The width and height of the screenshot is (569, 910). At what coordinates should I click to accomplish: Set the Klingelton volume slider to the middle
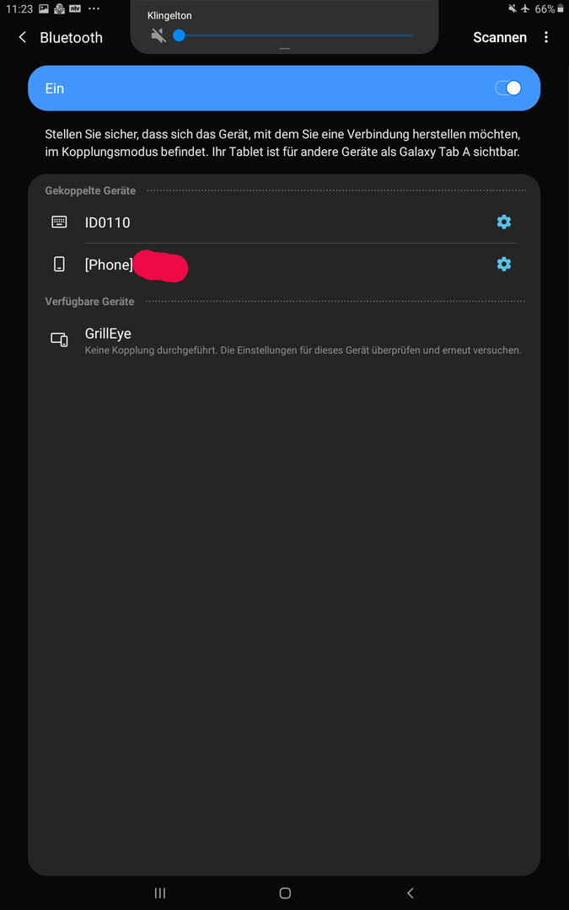[x=296, y=35]
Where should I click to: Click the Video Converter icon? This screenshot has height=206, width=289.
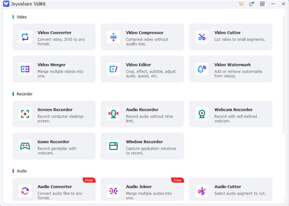[25, 37]
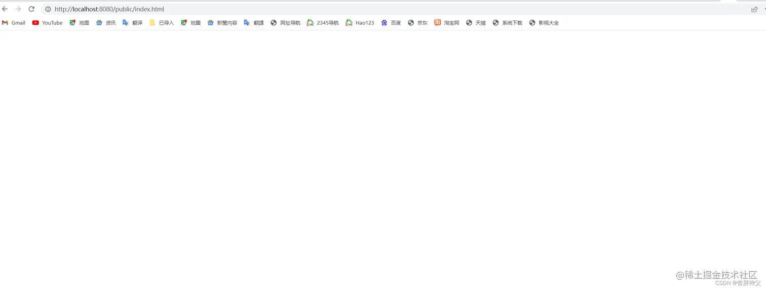766x289 pixels.
Task: Open the YouTube bookmark
Action: click(48, 23)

::::::::::

INSTRUCTIONS TO FOLLOW: Return an exact transcription of the entries above, excluding each image.

WRITTEN ANSWER:
The width and height of the screenshot is (569, 910). At what coordinates should I click to accomplish: Set the Klingelton volume slider to the middle
[x=296, y=35]
Where should I click to: Click the Video Converter icon? This screenshot has height=206, width=289.
[25, 37]
766x289 pixels.
Task: Open the YouTube bookmark
Action: click(48, 23)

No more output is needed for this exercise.